The U.S. Department of Education letter sent to Chancellor Milliken requests records of gifts or contracts from the Wuhan Institute of Virology to the UT system and records pertaining to its connection with Huawei, the 5G equipment maker blacklisted by the U.S. Department of Commerce. The Federal Communications Commission has also classified Huawei a national security threat for its alleged acts of espionage.

According to the U.S. Education Department, the UT system reported 10 contracts with Huawei and 24 contracts with Chinese state-owned universities between 2014 and 2019, totaling nearly $13 million.

A UT spokesperson told The Hill in a statement that it would “continue to respond to any request from state and federal authorities, should they arise.”

Fear over the deadliness and spread of the coronavirus prompted large-scale shutdowns of the world’s economy, and in the state of Texas 1.7 million people filed for unemployment within a span of six weeks, and higher education institutions reporting hundreds of millions in losses.

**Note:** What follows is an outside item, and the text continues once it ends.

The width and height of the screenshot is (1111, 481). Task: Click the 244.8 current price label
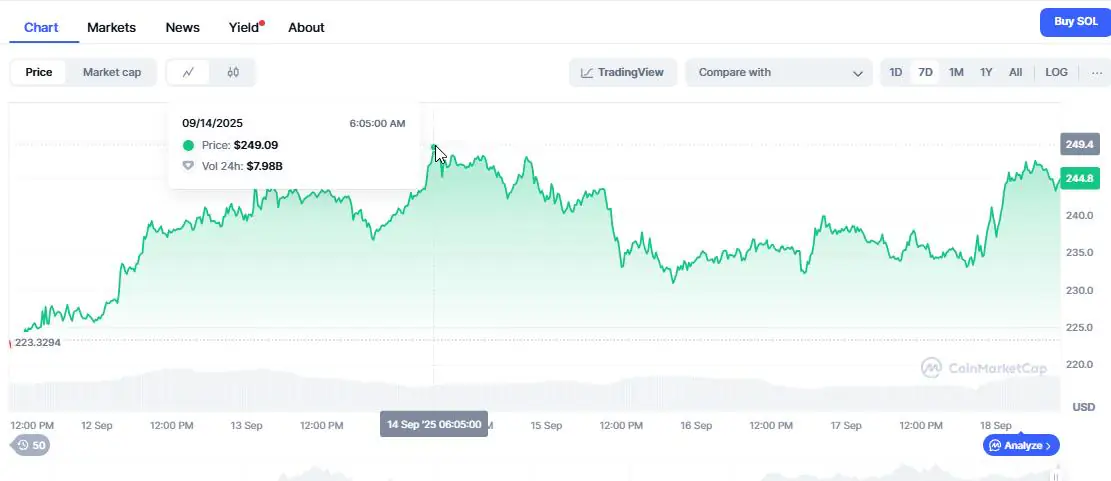1079,179
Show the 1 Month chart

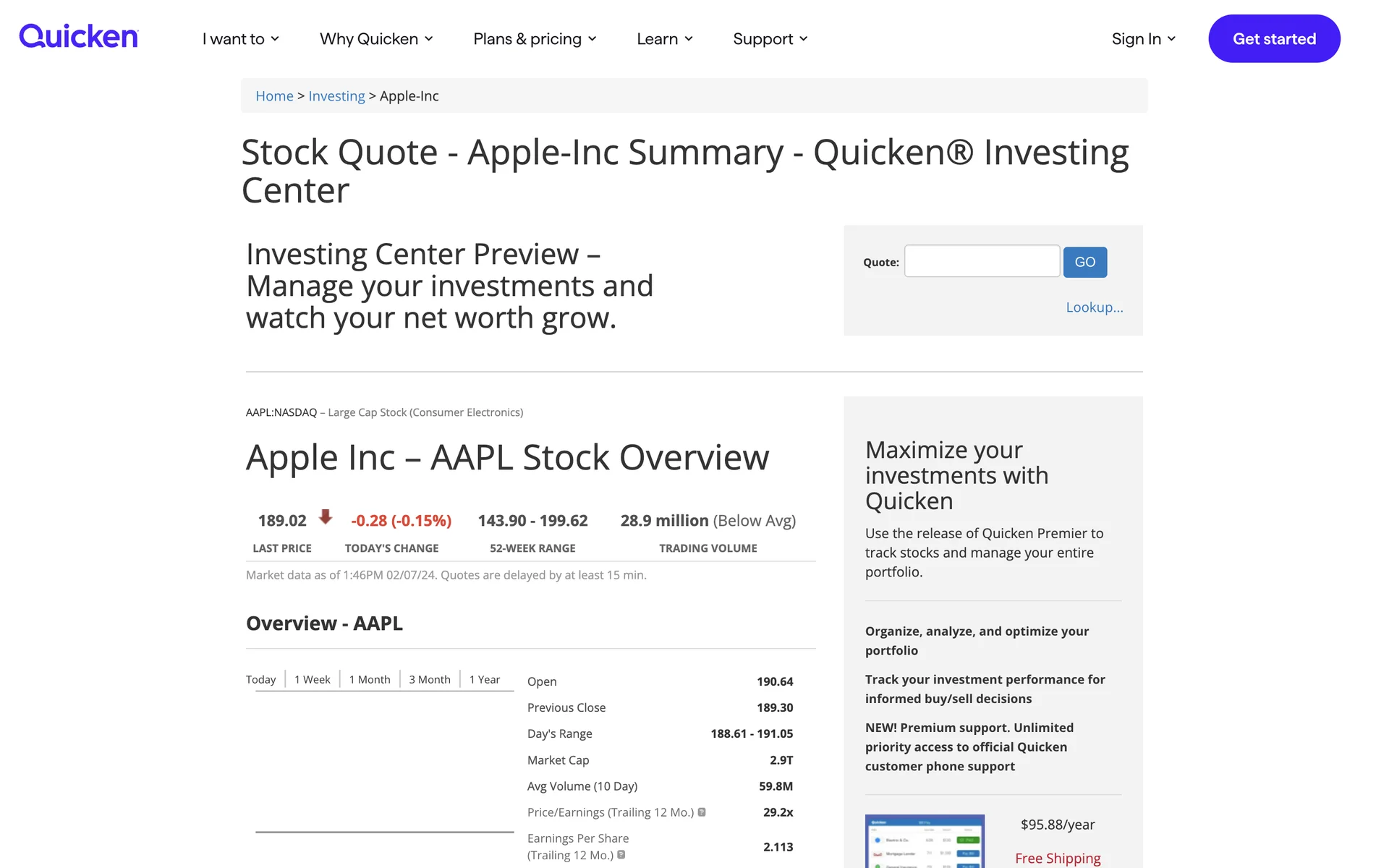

With the state partially opening May 1, several of the state’s colleges and universities said they plan to reopen this fall, including the University of Texas system, Texas Tech, Texas A&M system, Baylor University and Texas Woman’s University. The said separately that they plan on resuming on-campus classes in the fall, in addition to sports activities, games and conferences.

Gov. Greg Abbott told the Texas Tribune that he was talking with the state’s university systems “at multiple levels.”

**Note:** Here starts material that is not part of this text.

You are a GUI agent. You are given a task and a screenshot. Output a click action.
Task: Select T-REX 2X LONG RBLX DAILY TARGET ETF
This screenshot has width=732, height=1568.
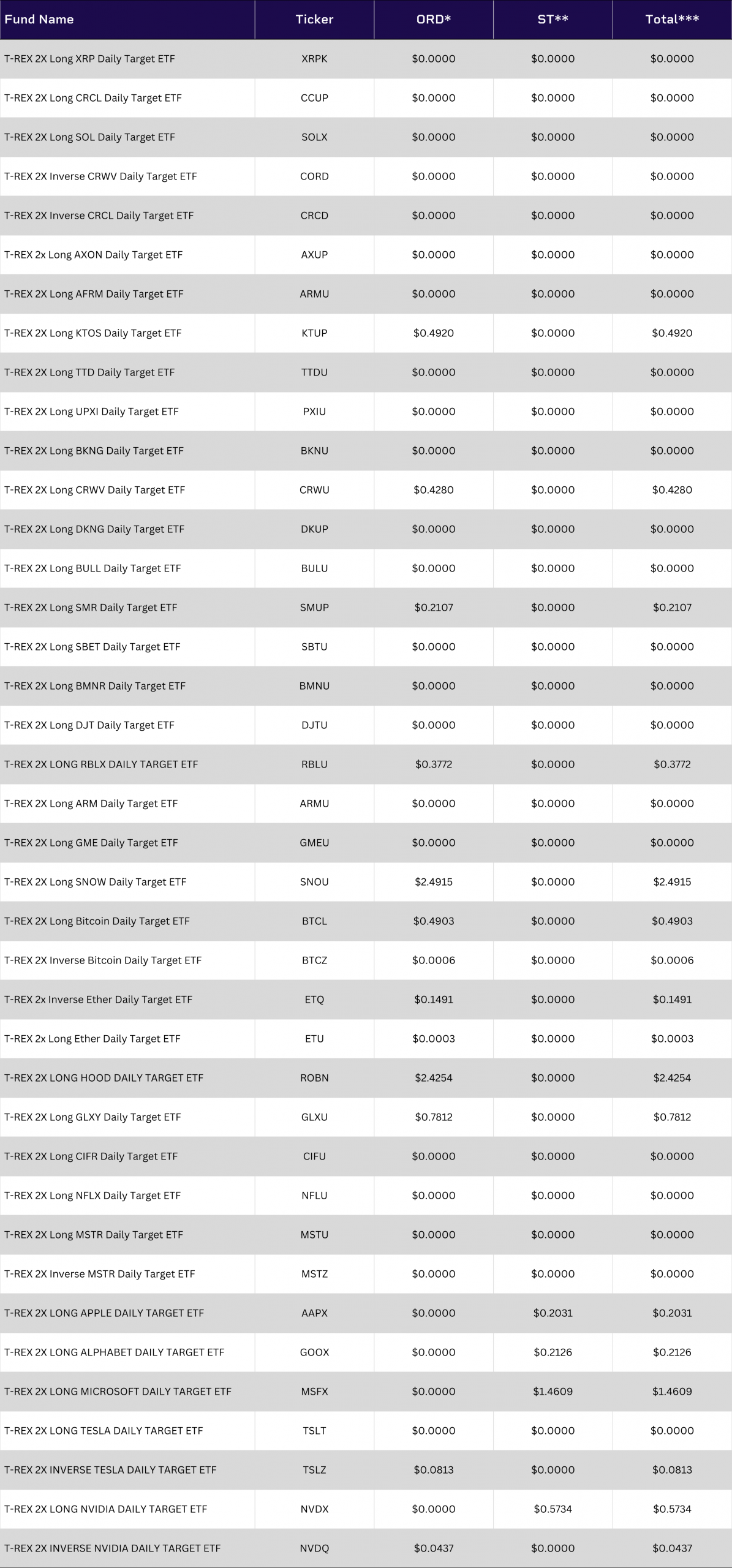(101, 764)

“More importantly, this is being conducted more broadly with the Higher Education Coordinating Board,” Abbott said.

According to a calculation by the office of U.S. Sen. John Cornyn, Texas’ postsecondary institutions received roughly $1 billion in federal stimulus money through the CARES Act. Congress designated roughly $14 billion in federal relief money for higher education institutions nationwide.

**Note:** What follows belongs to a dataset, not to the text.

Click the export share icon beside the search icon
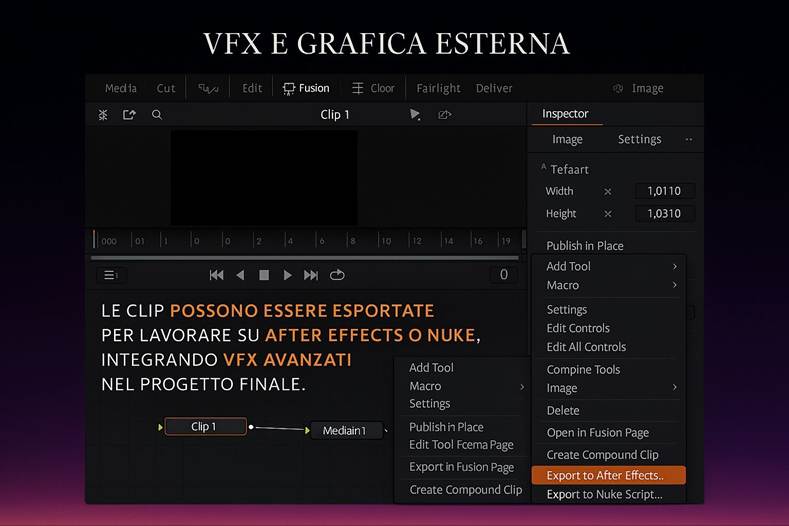The width and height of the screenshot is (789, 526). [129, 115]
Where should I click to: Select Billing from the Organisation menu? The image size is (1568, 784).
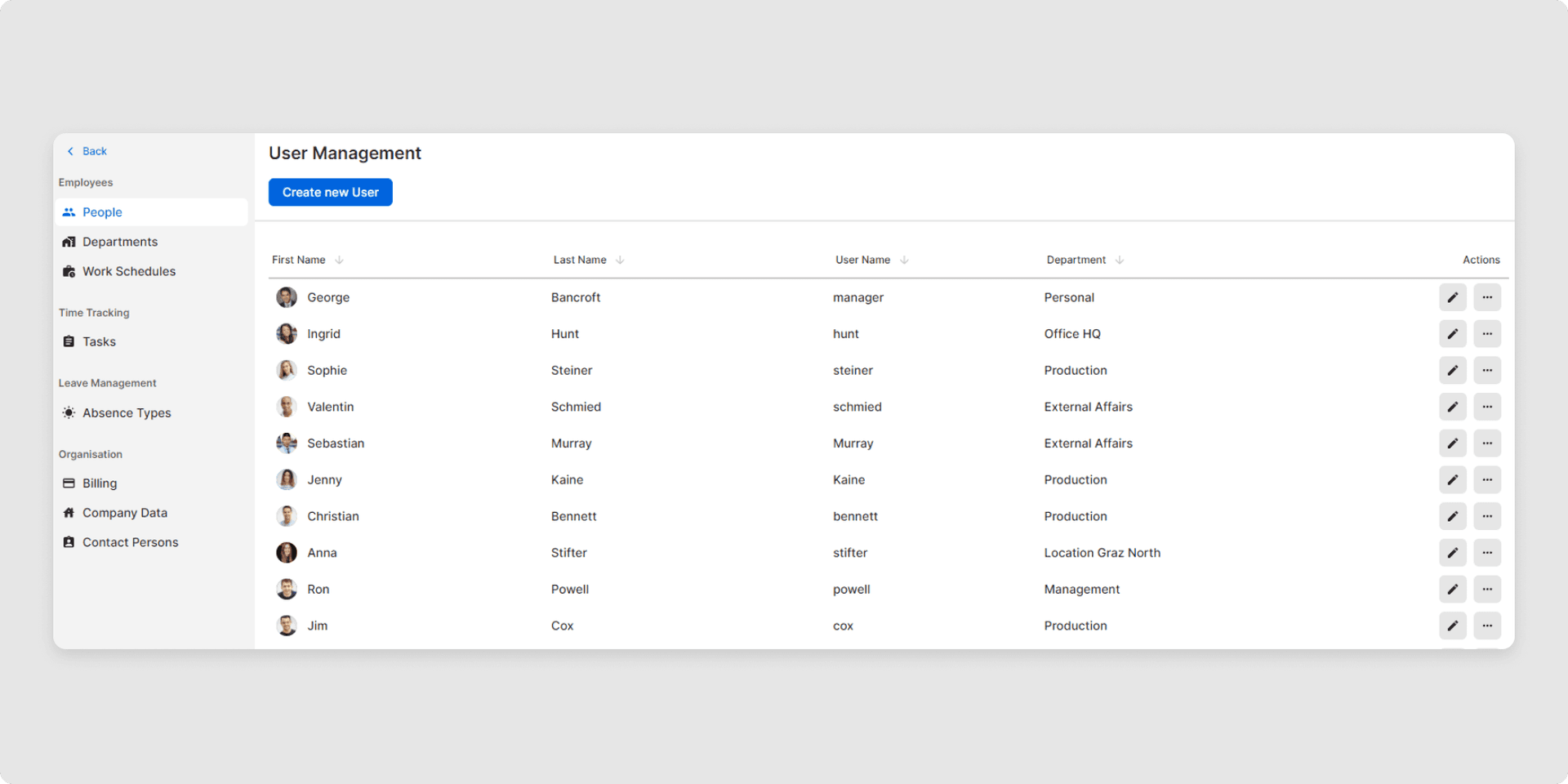pyautogui.click(x=99, y=483)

The U.S. Department of Education stipulated that half of all federal money higher education institutions receive must go towards funding emergency grants for students dealing with coronavirus-related disruptions like housing displacement or job loss.

More than 25 percent of the $1 billion to Texas institutions went to the Texas A&M and University of Texas systems.

While Texas A&M reportedly lost $19.5 million in revenue from the coronavirus shutdown, it received slightly less than $40 million in federal stimulus money through the CARES Act.

Texas Tech received roughly $25.5 million in federal aid; Baylor received $10.7 million; UT-Austin received $31 million from the stimulus bill.

The American Council of Education sent a letter to Congress after the CARES Act was signed requesting an additional $46.6 billion in bailout money arguing $14 billion was “woefully inadequate.”

As of May 4, 32,332 people have reportedly tested positive for the coronavirus, and 884 have died in Texas. Out of 29 million residents, those who have tested positive account for .001 percent of the population, or one out of every 1,000 people in Texas. Those who have reportedly died from the coronavirus represent .00003 percent of the population or three out of every 1 million Texans.